Хоркхаймер и Адорно вполне правильно видели здесь начало европейского индивидуализма. Это уже – новые, иные перспективы. И новые перспективы слова – логоса, которое стало отныне не только силой принуждения – dike, но и средством свободного принятия рациональных решений, и способом выражения своего внутреннего мира.

Сила императивного слова-dike остается в полной мере источником вдохновения другого наследия Средиземноморской культуры – христианства: «сначала было Слово, и Слово было Бог». Речь даже не о том, что христианство вернуло мифологии древний статус: Век Просвещения породил огромную скептическую и атеистическую литературу, и о безусловной власти христианской мифологии над умами во время «Модерна» не может быть и речи. Идет речь о другом – христианское мироощущение оставалось основой психологии коллективности и солидарности, этическим нормативом бескорыстного дарения, что в религиозной или нерелигиозной форме цементировало общество Модерна, наперекор его жесткому индивидуализму. Именно поэтому такой проблематичной стала встреча с Христом для Европы XIX и XX века, что и породило образ «неузнанного Христа» и тему совращения Христа в пустыне, а вместе с тем и тему соединения одиссеевского и Библейского начал в европейской культуре. Тему, которая едва ли не самую выразительную трактовку нашла в «Улиссе» Джеймса Джойса.

Европейский гуманистический индивидуализм реализовался в правовых формулах неотъемлемых прав и свобод человека, которые воплощали принципы свободы, равенства и братства. Что же касается самого «проекта Модерна» или духа Просвещения, то его философской сутью была идеология безграничного прогресса как увеличения власти человека над окружающей средой, над естественным и человеческим миром, прогресса, который достигается, возможно, в союзе с Мефистофелем, но побеждает зло, поскольку стремление к добру есть главное. Исторический оптимизм Просвещения – это убежденность во всемогуществе принципа всеобщей рациональности.

Но в таком случае оптимистичный идеал Просвещения характеризует не эпоху в целом, а именно либерально-прогрессистский и либерально-революционный «стиль мышления», как его описал Маннгейм.
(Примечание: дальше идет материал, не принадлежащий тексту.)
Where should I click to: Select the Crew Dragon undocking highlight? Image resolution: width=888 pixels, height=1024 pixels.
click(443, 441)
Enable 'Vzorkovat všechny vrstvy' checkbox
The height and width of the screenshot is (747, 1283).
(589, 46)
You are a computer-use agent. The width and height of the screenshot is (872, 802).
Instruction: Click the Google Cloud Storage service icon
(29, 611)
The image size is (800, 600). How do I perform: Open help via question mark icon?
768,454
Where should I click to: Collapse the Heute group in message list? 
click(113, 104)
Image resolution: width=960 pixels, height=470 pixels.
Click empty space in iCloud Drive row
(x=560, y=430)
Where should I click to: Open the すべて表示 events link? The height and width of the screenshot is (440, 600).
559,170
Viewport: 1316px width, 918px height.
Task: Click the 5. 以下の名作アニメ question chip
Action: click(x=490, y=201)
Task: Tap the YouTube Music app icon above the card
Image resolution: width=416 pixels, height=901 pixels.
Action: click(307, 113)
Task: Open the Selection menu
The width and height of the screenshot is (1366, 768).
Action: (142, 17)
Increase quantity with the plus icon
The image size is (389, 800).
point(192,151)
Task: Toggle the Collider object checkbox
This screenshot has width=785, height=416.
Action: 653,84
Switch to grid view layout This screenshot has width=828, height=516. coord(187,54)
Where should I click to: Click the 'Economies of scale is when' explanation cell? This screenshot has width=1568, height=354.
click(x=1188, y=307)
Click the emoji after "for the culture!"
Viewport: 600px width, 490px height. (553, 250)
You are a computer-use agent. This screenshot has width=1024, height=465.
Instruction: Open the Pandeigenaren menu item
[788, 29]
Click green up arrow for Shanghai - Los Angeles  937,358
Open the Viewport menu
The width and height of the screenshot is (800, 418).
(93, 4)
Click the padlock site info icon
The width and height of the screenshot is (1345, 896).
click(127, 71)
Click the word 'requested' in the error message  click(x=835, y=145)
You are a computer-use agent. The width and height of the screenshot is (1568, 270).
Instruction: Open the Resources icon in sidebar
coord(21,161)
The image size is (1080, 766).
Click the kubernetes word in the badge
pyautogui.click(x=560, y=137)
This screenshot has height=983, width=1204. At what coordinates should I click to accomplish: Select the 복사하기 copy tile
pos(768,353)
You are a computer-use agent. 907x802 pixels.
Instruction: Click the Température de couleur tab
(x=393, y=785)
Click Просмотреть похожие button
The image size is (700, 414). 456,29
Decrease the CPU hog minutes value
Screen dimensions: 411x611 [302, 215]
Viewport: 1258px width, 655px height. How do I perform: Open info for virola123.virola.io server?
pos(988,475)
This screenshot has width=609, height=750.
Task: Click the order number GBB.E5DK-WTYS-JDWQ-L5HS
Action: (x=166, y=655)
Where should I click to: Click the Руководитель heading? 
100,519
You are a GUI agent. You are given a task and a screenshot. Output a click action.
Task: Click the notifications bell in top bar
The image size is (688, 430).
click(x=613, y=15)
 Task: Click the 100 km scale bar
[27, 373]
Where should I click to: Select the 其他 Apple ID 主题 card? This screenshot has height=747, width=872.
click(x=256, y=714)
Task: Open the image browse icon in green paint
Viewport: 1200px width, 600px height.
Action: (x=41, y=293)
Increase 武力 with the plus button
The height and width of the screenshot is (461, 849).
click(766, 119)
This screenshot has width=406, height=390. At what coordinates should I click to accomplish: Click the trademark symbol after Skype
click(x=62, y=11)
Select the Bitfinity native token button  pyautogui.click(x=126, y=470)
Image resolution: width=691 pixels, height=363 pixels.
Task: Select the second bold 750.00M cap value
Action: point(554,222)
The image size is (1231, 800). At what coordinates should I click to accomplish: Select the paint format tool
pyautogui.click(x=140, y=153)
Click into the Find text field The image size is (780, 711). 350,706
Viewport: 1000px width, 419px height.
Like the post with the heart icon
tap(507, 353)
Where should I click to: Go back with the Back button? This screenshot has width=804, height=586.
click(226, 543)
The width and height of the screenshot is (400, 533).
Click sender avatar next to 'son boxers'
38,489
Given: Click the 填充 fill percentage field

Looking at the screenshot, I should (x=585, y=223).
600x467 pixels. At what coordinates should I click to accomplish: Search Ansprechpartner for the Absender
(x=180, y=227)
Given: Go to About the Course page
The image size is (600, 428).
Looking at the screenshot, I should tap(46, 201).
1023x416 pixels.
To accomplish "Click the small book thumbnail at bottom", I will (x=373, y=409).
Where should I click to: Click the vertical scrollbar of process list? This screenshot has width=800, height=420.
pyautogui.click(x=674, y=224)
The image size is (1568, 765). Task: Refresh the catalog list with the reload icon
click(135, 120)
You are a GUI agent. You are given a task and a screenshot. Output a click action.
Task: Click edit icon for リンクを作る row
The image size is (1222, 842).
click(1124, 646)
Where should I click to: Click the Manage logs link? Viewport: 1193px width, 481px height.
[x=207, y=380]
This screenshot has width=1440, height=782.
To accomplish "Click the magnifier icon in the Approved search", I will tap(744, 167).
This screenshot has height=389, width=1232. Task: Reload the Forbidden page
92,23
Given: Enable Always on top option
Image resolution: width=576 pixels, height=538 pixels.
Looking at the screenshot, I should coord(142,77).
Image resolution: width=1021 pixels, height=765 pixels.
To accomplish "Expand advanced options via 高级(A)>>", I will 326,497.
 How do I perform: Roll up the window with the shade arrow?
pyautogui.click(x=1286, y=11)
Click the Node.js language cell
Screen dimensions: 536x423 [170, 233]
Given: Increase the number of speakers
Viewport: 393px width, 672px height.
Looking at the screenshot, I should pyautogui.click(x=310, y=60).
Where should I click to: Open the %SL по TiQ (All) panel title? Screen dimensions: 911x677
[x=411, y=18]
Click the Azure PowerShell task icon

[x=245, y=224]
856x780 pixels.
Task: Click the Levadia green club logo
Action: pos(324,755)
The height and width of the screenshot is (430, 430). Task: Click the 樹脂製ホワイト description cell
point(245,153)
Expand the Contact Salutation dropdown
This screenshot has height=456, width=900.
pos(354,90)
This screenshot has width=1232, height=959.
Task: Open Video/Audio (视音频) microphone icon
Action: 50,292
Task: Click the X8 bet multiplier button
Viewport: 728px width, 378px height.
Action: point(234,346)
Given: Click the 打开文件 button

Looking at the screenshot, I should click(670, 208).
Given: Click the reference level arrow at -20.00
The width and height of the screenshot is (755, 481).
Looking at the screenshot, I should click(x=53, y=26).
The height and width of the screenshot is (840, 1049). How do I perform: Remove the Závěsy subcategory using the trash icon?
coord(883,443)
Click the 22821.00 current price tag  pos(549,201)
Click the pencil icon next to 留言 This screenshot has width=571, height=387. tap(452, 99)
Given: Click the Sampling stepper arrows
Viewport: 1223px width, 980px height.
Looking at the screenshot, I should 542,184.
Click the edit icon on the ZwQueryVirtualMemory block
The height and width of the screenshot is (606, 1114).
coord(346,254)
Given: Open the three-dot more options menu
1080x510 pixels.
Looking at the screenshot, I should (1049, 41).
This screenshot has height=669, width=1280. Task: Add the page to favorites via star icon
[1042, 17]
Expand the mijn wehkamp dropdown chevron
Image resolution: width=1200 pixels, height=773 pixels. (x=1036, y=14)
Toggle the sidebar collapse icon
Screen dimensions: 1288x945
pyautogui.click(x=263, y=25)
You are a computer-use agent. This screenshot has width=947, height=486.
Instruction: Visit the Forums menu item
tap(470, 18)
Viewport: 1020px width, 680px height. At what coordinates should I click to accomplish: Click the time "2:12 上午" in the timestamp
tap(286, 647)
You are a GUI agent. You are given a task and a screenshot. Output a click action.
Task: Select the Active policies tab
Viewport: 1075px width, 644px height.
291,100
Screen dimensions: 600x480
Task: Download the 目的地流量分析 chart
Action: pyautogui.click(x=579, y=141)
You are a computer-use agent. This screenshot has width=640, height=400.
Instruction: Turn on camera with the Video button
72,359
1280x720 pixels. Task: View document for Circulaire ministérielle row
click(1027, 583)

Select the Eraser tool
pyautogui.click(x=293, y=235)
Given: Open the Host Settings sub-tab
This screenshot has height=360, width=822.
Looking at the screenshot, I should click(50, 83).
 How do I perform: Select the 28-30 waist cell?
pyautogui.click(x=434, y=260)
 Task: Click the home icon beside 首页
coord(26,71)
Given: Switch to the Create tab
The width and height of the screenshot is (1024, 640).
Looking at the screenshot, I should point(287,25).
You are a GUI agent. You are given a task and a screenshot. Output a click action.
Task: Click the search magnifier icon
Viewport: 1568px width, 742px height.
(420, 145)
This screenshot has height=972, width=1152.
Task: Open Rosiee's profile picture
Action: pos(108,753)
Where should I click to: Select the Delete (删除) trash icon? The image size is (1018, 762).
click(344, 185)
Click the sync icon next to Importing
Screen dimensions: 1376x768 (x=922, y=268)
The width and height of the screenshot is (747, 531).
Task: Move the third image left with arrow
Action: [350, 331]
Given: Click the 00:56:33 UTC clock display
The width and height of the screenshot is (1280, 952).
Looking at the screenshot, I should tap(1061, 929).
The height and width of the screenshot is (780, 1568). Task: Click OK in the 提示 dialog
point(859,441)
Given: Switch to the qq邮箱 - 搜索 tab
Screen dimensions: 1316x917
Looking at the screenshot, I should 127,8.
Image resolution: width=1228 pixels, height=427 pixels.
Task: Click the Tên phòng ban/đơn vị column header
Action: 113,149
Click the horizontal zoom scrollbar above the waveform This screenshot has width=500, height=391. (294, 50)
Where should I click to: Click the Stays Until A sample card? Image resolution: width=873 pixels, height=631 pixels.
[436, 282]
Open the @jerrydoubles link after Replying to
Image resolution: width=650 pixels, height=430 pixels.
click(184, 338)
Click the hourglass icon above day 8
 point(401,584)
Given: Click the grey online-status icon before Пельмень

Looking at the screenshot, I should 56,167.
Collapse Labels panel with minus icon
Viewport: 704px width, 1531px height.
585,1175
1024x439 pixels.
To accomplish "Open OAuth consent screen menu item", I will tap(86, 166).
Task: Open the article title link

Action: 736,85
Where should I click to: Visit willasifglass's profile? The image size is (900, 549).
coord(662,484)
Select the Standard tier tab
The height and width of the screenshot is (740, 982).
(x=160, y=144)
Антитезой ему выступает проанализированный тем же выдающимся социологом специфичный европейский консерватизм. Именно консерватизм как достаточно гибкий способ реагировать на социальные изменения и реформирование общества осторожно и по частям, а не свойственная всем культурам догматическая традиционалистская консервативность. Политическая идеология и стиль мышления консерваторов Эдмунда Берка и Адама Мюллера так же присущи «Веку Разума», как и революционная и либеральная «Декларация прав человека и гражданина». И, следовательно, Просвещению или Модерну свойственна не сама по себе всеобщая рациональность и ее самый адекватный политический выразитель – либерализм, а противостояние либерализма и консерватизма, вернее, тот «люфт», тот промежуток культурно-политического пространства, в котором противостояние и борьба либеральных и консервативных сил было нормой.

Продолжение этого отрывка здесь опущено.